For validation, I looked at our last round of hiring. Last month we hired 3 developers, and had a total of 23 candidates send in resumes. So for every 1 candidate hired, we had just over 7.5 apply.

But my data set is highly specialized. For example, in industry, I figure you should expect about 50 percent of offers to be rejected, because candidates should be seeking to get 2-3 offers in order to avoid lowball offers. I make this point explicit when I diagram out hiring pipelines to students to show that if they want a high paying tech job they need multiple competing offers, and thus need to apply to at least 23 job postings, probably more.

In our case, university requires us to limit how much we pay students. Those who want to make more money can just quit school and take a job elsewhere, so we compete on intangibles like very flexible schedules, resume building, and mentoring. Our student employees are often club leaders, and are often heavily recruited by startups. We're compatible with summer internships, and students often recruit coworkers to last year's internship program.

We also require proof of enrollment. As a result, I've never had a candidate fail FizzBuzz. We stopped asking as it has no distinguishing power for us. I suspect a lot of people who fail FizzBuzz have either bought their way through school or are lying about it. Maybe both.
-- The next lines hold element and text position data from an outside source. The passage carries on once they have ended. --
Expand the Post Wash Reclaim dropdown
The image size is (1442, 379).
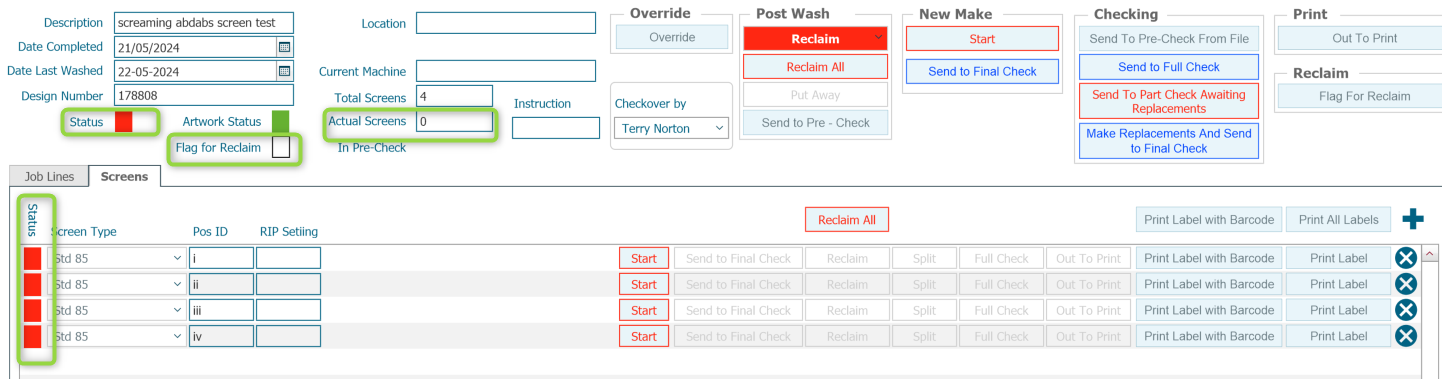[x=879, y=38]
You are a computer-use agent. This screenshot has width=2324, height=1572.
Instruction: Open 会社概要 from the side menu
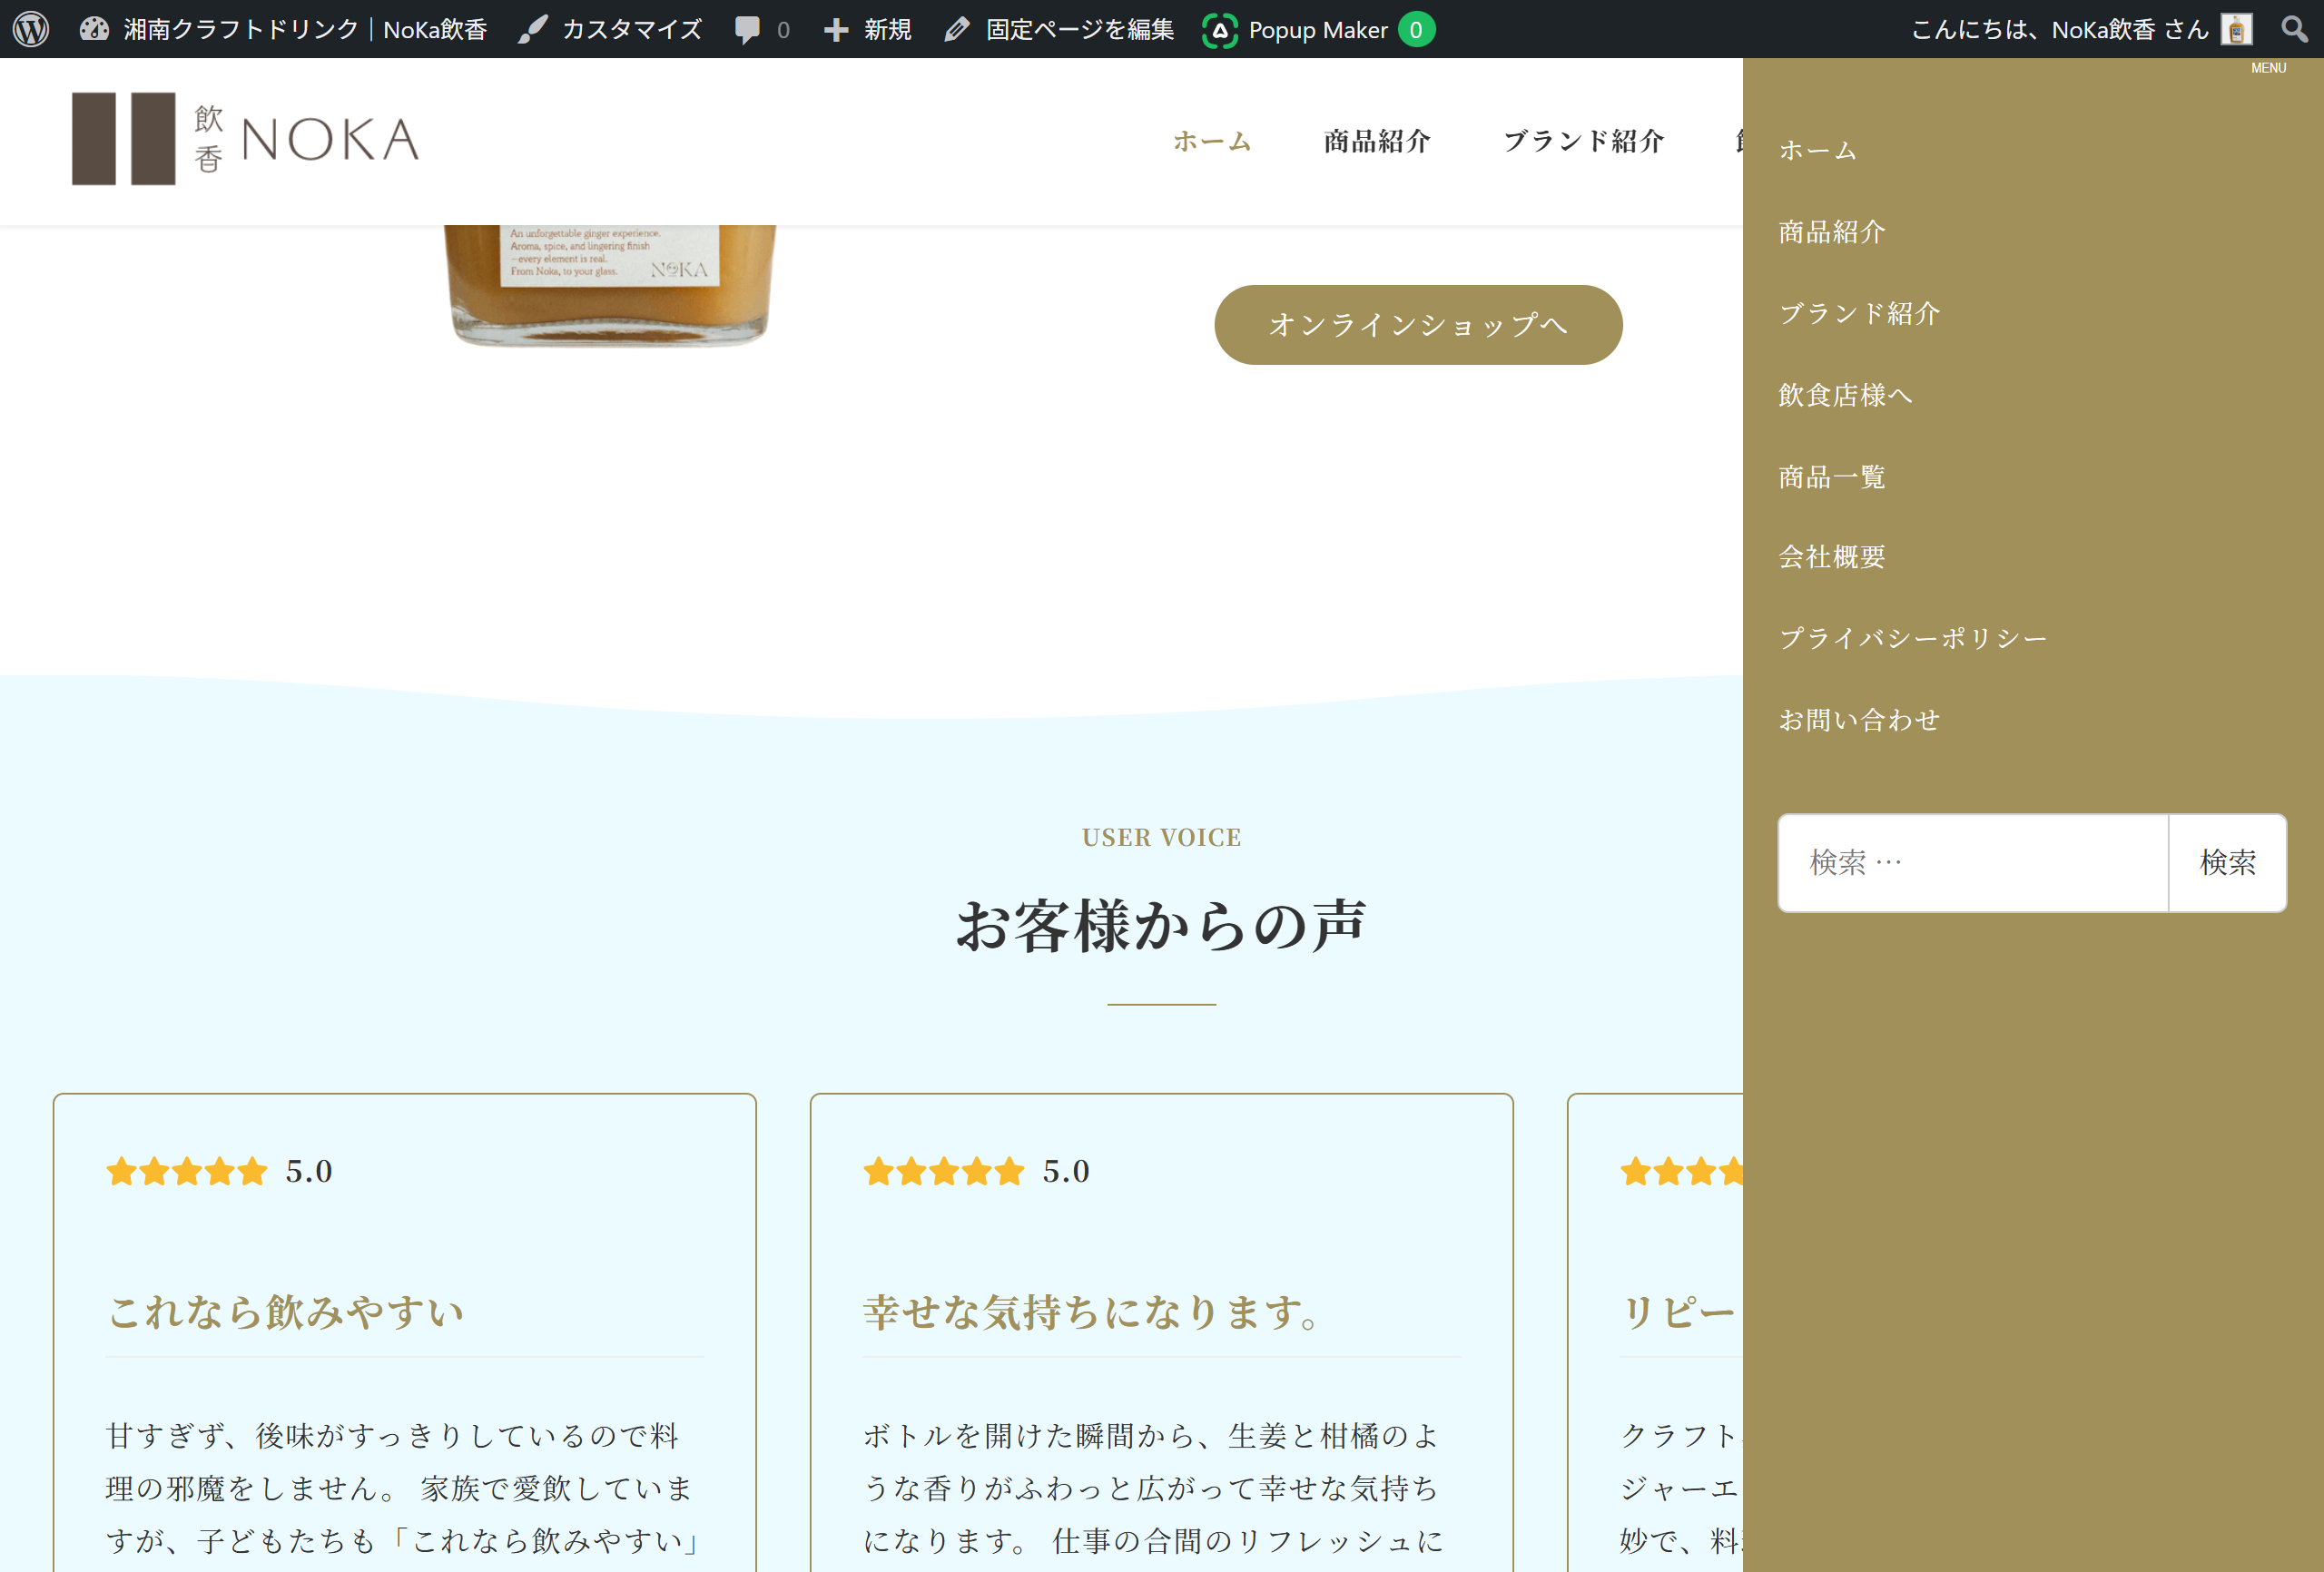click(1831, 557)
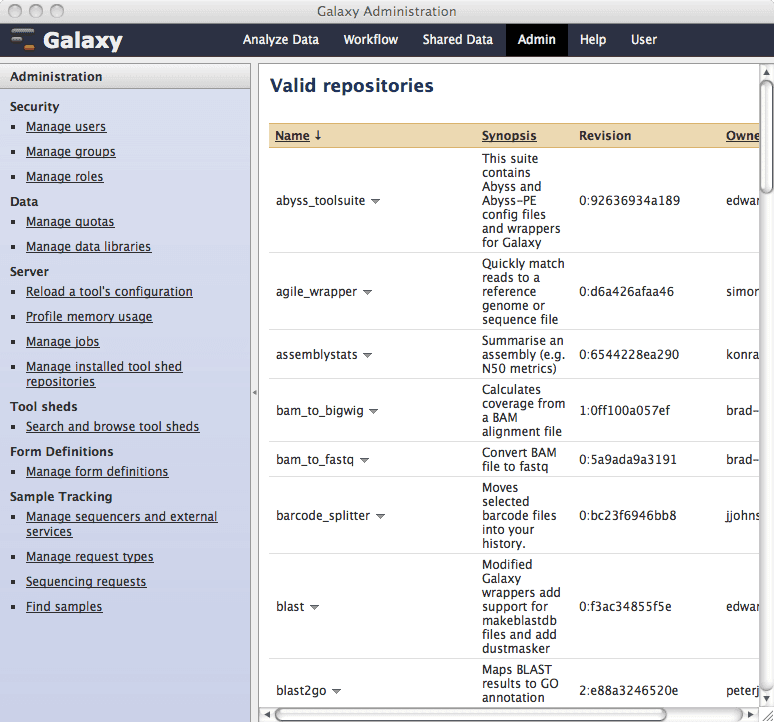Screen dimensions: 774x722
Task: Expand agile_wrapper popup menu arrow
Action: [x=367, y=292]
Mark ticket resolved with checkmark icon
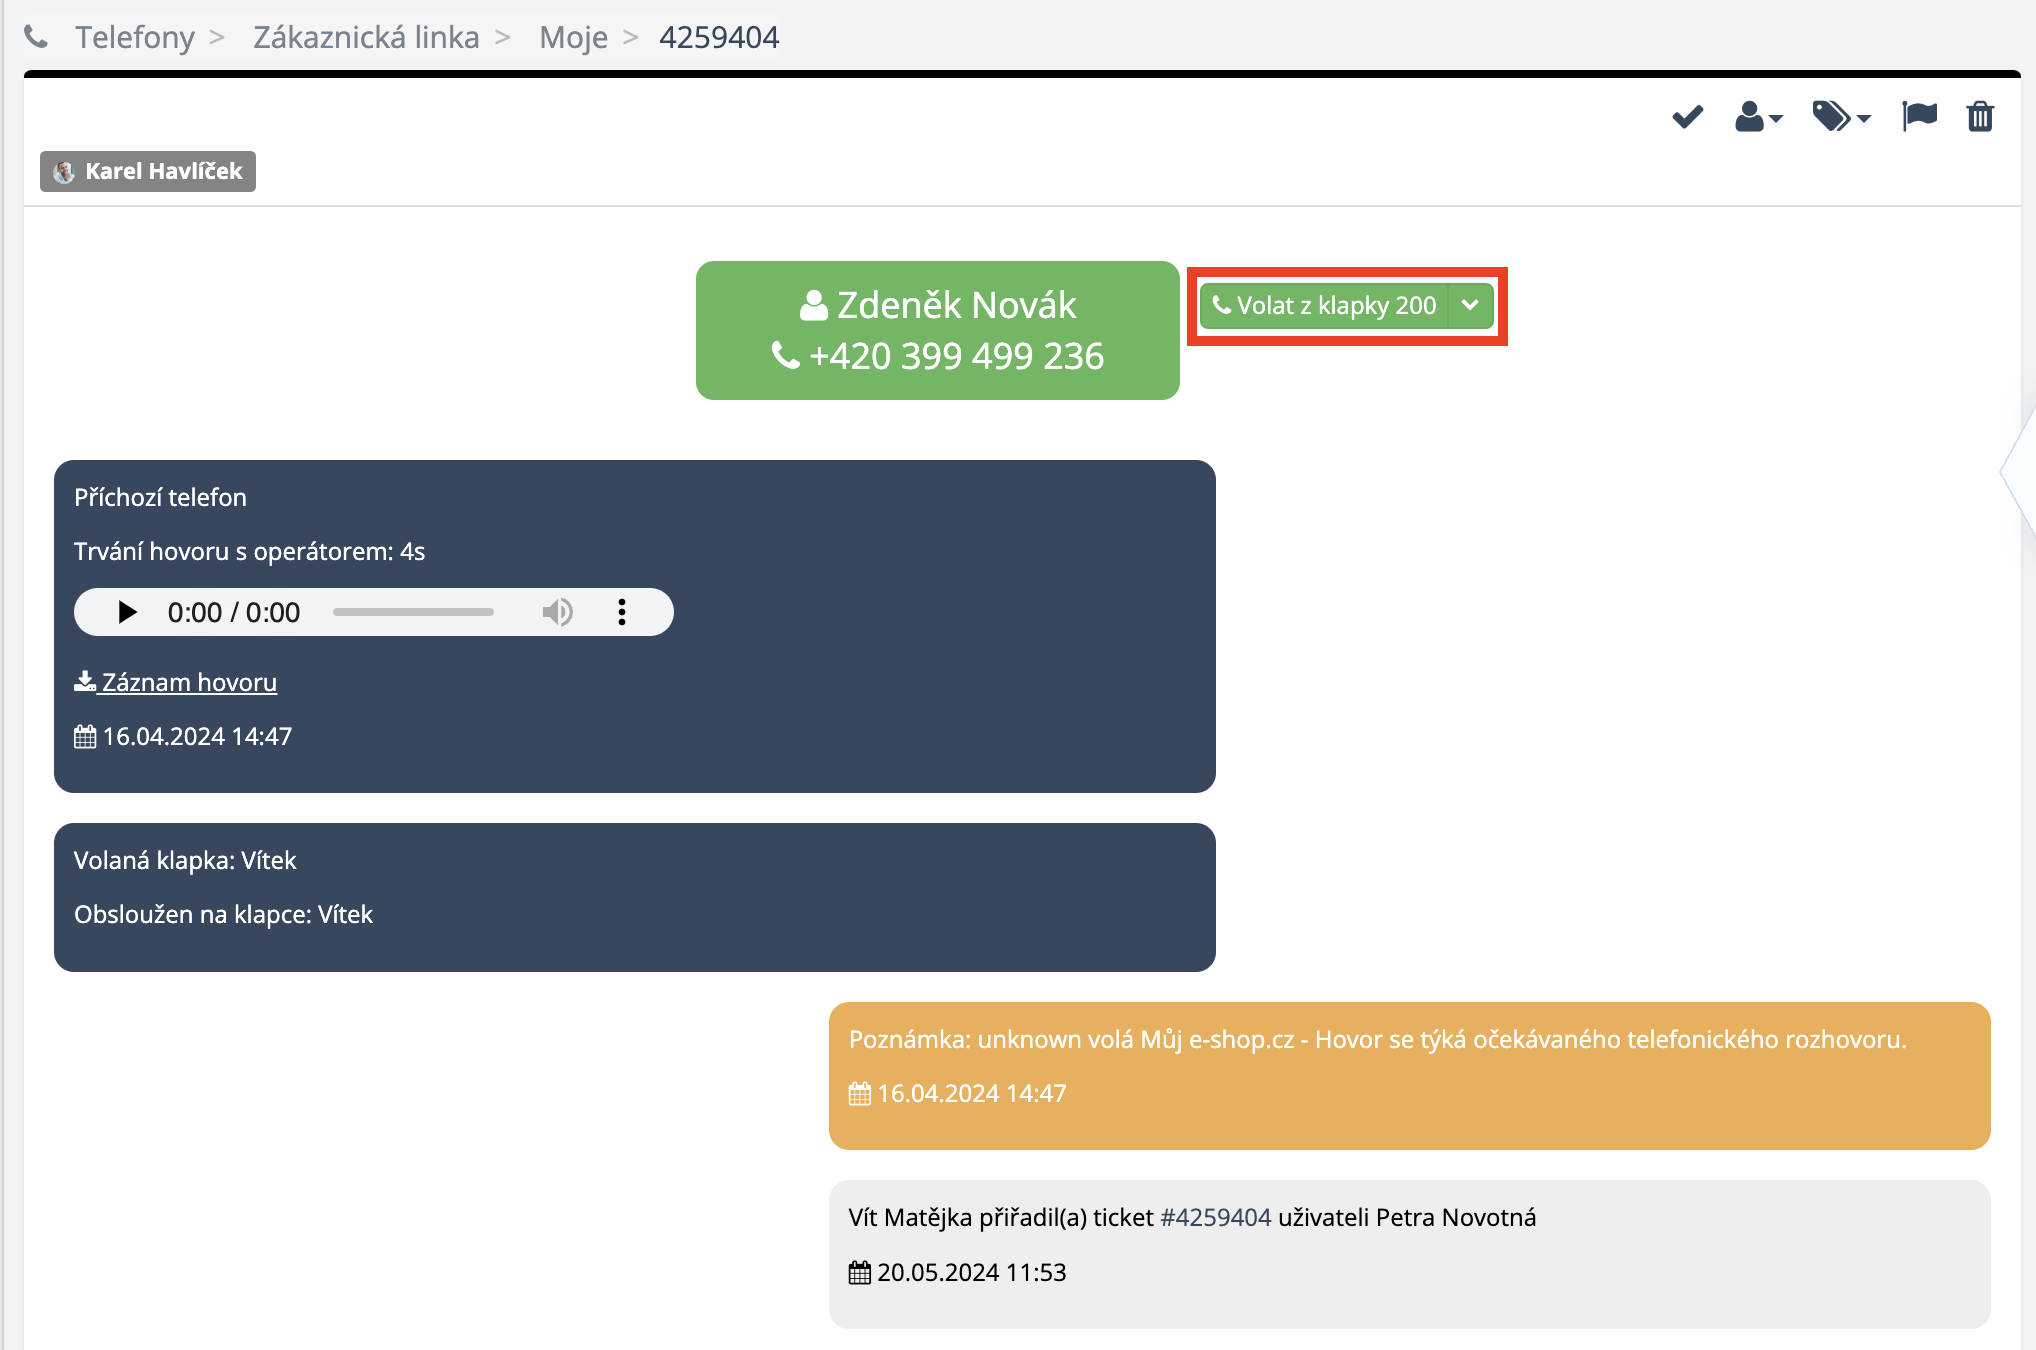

To go from pipeline throughput to recruiting costs, you simply add up the expenses per candidate in each round. This will vary based on how specialized your process is, how much you pay employees who participate in hiring, and how cost effective your filters are. For example, our 4 person interview panels are typically half student employees. That's about 500 dollars saved per interview.

One thing I'd like to do is mine our online screening tool and see which questions effectively predict interview outcomes, so we can save ourselves a few interviews, and maybe remove ineffective ones. I do like the idea of using our screening tool as a motivated self-training session, but we do have the 10 percent dropout rate to consider.